Mysql – Will this indexing work as I think it will

MySQLphpmyadmin

I am a little confused about the indexing I am going to do.

First, I am using a 4-column index, like this:

Index Name – advanced_query

Columns will be used in the index – title, category 1, category 2, category 3

The Indexing Code

ALTER TABLE table_name ADD INDEX advanced_query (`title`, `cat_1`, `cat_2`, `cat_3`, `date_posted`)

Okay, so this is how (from what I understand) it will work:

  • a query of title will use the index.
  • a query of cat_1 will use the index.
  • a query of cat_2 will use the index.
  • a query of cat_3 will NOT use the index.
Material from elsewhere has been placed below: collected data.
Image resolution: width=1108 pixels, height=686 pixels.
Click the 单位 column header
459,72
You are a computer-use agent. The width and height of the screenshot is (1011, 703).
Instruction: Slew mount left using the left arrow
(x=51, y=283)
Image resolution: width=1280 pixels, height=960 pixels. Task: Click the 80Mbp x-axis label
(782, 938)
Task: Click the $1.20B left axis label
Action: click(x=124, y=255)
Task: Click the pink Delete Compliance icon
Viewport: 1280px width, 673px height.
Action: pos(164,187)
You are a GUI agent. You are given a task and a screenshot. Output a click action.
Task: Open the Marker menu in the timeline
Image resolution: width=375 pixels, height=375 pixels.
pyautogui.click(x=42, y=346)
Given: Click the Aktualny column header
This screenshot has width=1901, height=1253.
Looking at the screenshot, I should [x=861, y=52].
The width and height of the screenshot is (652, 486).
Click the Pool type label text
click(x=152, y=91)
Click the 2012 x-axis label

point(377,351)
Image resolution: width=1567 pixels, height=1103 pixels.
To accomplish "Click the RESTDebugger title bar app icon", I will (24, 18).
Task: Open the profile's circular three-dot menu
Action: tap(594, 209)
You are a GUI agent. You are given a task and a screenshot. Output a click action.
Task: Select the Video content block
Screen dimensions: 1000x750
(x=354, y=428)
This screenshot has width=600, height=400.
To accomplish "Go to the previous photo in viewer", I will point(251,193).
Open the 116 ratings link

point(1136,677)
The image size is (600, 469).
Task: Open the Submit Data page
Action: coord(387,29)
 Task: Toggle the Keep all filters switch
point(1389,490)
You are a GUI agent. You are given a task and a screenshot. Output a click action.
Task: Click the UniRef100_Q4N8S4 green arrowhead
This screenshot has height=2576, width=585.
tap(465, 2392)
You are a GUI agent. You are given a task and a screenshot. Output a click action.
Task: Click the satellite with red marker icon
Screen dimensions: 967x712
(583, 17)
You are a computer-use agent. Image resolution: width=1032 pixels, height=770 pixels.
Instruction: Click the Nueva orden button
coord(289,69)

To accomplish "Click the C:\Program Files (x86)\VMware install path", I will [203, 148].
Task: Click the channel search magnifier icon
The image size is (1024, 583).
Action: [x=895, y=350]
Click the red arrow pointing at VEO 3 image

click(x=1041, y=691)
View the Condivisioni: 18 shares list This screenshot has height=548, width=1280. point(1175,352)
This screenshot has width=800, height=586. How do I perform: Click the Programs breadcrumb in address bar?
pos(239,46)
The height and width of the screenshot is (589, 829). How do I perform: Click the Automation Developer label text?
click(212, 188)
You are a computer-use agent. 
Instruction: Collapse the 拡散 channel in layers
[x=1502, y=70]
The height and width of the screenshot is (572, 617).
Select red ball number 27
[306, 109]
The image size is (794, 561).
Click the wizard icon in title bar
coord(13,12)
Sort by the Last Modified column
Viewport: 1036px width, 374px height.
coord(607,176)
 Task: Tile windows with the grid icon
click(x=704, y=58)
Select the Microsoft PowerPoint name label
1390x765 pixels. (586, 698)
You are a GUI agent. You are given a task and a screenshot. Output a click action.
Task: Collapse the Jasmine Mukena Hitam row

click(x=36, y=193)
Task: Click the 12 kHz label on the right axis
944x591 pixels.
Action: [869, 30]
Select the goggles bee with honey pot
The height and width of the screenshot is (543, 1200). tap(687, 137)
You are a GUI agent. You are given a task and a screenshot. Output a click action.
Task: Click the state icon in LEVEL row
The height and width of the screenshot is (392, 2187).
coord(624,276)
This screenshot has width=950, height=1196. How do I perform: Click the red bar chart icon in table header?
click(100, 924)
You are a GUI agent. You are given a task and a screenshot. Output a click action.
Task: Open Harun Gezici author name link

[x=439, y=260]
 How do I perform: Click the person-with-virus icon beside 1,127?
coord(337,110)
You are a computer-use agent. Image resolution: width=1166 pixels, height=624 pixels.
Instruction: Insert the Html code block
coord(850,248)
So I will create a different index for it.
  • a query of title, cat_1 will use the index.
  • a query of title, cat_1, cat_2 will use the index.
  • a query of title, cat_1, cat_2, cat_3 will use the index.
  • a query of title, cat_1, cat_3 will use the index.
  • a query of title, cat_2 will use the index.
  • a query of title, cat_2, cat_3 will use the index.
  • a query of title, cat_3 will use the index.
  • a query of cat_1, cat_2 will use the index.
  • a query of cat_1, cat_2, cat_3 will use the index.
  • a query of cat_1, cat_2 will use the index.
  • a query of cat_1, cat_3 will use the index.

TL;DR

So in this index, only a query of cat_3 will not benefit from it, right? Thanks!

Edit

What query are you doing ? searching a post (it's title and 3 different categories)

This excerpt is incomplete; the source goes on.